> DIRECTION
Retype the passage of the Sears Roebuck Cavalier 218 cook stove thread between "You might enjoy" and "luck selling yours.", inclusive.

> TEXT SECTION
* * *
# Sears Roebuck Cavalier 218 Cook Stove



## Bigrhamr (Oct 7, 2011)

Hi, long time lurker and first time poster here.

Like the title says I have a Sears Roebuck Cavalier 218 Cook Stove that came with my house. It needs to go away and make room for (probably) a new Blaze King. It's usable but has some bumps and bruises in the enamel and a bend in the top shelf.  I'm just wondering if it might be desirable to anybody to use, as a collector, or if it's just a big flower pot. I'll put it on Craigslist but would like to have some kind of starting point. Also any idea when it might have been made?

Thanks!


----------



## begreen (Oct 7, 2011)

Welcome to the forums. I moved this over to the classic forum which is for pre-EPA stoves.

The stove doesn't look to be in all that bad shape. It's probably from the mid-30's. It was made by Glascock Stove & Mfg. Co. of Greensboro NC. Contact them about the stove for good information:  Glascockstove@hotmail.com

You might enjoy this little article on the stove:

http://www.kountrylife.com/content/gal23.htm


----------



## jimbom (Oct 7, 2011)

Search Craigslist in rural Missouri for prices.  I don't know about right now, but these old cook stoves are always for sale.  There was one on every farm pre WWII.  Now there are far fewer farms and people can't seem to get rid of the stoves.  Hope you have good luck selling yours.


----------



## Bigrhamr (Oct 8, 2011)

Thank you for that information guys. I'll get an e-mail off to the Glascock site and see what he can tell me.


----------



## wazzu (Oct 15, 2011)

Pretty nice looking cook stove actually. I still know a few folks in Montana that use them yet. Most folks give them up pretty cheap or free because of the manpower and effort required in moving them. Good luck.
* * *
> RECORD EXTRACTS
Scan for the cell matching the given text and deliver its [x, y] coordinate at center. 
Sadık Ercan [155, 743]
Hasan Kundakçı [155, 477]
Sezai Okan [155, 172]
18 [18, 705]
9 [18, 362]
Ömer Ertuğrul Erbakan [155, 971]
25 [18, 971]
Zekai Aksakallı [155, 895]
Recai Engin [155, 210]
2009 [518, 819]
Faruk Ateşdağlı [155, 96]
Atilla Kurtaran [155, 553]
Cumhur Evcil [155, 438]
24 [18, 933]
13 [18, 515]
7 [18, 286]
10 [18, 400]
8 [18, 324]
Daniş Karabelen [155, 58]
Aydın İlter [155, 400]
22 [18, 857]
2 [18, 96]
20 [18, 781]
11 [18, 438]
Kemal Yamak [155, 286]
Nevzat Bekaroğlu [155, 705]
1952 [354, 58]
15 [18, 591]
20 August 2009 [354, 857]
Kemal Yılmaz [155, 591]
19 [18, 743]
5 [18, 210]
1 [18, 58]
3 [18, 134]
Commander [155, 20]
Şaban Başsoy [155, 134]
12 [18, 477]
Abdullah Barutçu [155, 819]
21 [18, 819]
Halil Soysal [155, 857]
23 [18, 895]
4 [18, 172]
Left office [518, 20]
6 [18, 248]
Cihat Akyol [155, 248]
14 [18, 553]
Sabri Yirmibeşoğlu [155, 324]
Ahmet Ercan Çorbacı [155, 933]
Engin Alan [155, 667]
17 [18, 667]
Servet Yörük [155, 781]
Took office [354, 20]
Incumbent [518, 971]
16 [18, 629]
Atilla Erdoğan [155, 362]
* * *
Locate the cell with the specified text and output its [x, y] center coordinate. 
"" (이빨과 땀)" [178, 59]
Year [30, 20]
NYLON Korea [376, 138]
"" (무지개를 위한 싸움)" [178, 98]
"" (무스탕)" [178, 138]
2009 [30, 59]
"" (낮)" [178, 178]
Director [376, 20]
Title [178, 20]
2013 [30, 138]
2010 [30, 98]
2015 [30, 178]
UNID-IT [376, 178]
* * *
> COMPLETED EXERCISE
You might enjoy this little article on the stove:

http://www.kountrylife.com/content/gal23.htm


----------



## jimbom (Oct 7, 2011)

Search Craigslist in rural Missouri for prices.  I don't know about right now, but these old cook stoves are always for sale.  There was one on every farm pre WWII.  Now there are far fewer farms and people can't seem to get rid of the stoves.  Hope you have good luck selling yours.